To advance his expertise in the semiotics of the face, he trained in the Facial Action Coding System (FACS) at the University of California, Berkeley, United States and at I&G Management in Milan, Italy, as well as in the Neuropsychological Gesture Coding System (NEUROGES) at the German Sports University Cologne, Germany. In addition, he conducted grant-supported research on automated facial behavior analysis at the Fraunhofer Institute for Integrated Circuits in Erlangen, Germany and on the forensic science of facial reconstruction at the Forensic Anthropology Center at Texas State University, in San Marcos, Texas, United States. His research is published in Biosemiotics, Chinese Semiotics Studies, Cybernetics and Human Knowing, the International Journal of Semiotics and Visual Rhetoric, The MIT Press’s Leonardo, Sign System Studies, and Transactions of the Charles S. Peirce Society, among other journals and volumes. He presently is preparing an edited volume Signs, A Woman’s View: Victoria Welby and Welbyian Significs, which he is co-editing with Susan Petrilli (University of Bari Aldo Moro, Italy) in the Women in the History of Philosophy and Sciences book series (Springer Nature, 2026), and a monograph Face Time: A Biosemiotic Pragmatism of Facial Chronometry in the Biosemiotics book series (Springer Nature, 2027). His scholarship centers around the pragmatist semioethics of psychological science. In particular, his research focuses on dynamic human facial behavior, its modelling, and measurement in the equipped cognition of epistemic practices across contemporary and historical psychology.

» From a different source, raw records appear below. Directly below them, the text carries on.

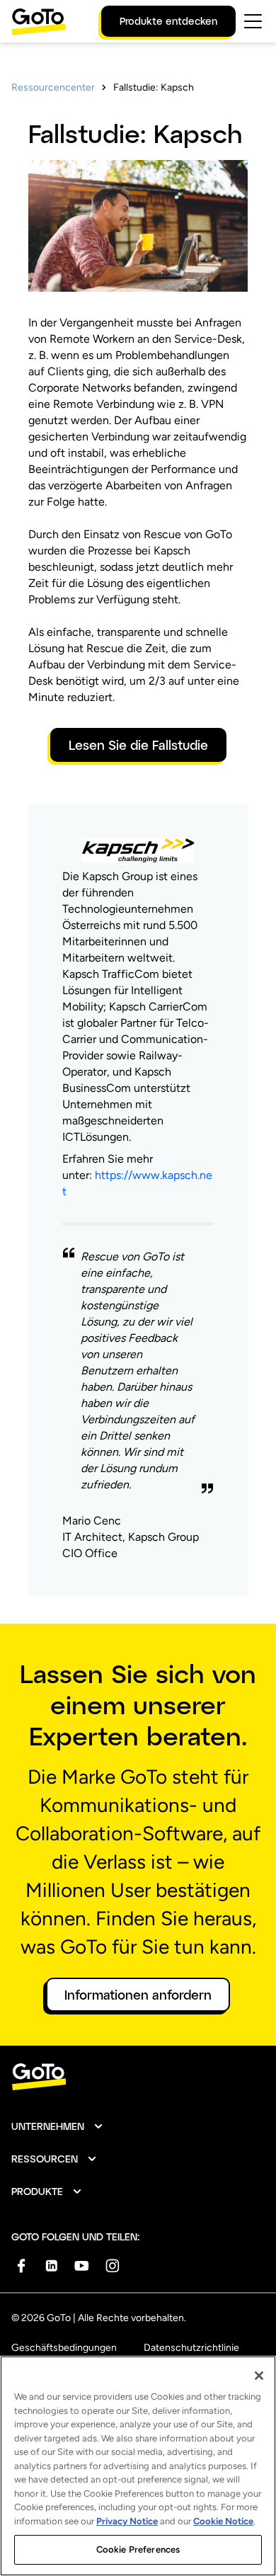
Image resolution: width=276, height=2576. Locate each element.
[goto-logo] (138, 2077)
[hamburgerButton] (253, 21)
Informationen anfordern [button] (138, 1994)
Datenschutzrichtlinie (191, 2348)
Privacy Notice (127, 2521)
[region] (138, 2466)
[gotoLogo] (39, 21)
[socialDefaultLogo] (20, 2265)
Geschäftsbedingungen (64, 2348)
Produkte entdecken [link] (168, 21)
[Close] (259, 2375)
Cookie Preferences (138, 2549)
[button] (57, 2126)
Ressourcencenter (53, 87)
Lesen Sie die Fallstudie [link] (138, 745)
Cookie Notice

Brian Khumalo, MSocSci is an anthropologist and biosemiotician. Currently, Khumalo is a doctoral candidate in the Anthropology Department at the University of Florida in Gainesville, Florida, United States. Khumalo received a Master’s in Anthropology from Rhodes University in Grahamstown, South Africa in 2022, studies which he completed as an Erasmus+ Mobility Researcher at the University of Lille, France. Khumalo received a joint BA in Anthropology and Jurisprudence, also from Rhodes University, in 2018.

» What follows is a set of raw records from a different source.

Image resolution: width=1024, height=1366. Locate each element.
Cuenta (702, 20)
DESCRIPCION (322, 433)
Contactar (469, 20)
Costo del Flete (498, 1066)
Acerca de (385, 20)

He has primarily studied cooperation in the management of freshwater fisheries resources among recreational fishers using ethnography and game theory. He has worked on similar environmental research projects in South Africa, Tanzania, Seychelles, and the Solomon Islands, that had been supported by the Global Challenges Research Fund in the United Kingdom, Belmont Forum in Australia, National Research Foundation in South Africa, and National Science Foundation in the United States, among other funding agencies. As a biosemiotician, he regularly collaborates with primatologists to better understand non-linguistic communication, focusing primarily on facial and gestural behavior. He is also interested in meaning-making as a core component of the extended evolutionary synthesis, having published on this topic in journals including Phenomenology and the Cognitive Sciences and Biosemiotics. His research lies at the intersection of cognitive anthropology and human ecology, specifically in understanding cultural cognition as it relates to environmental management and decision-making.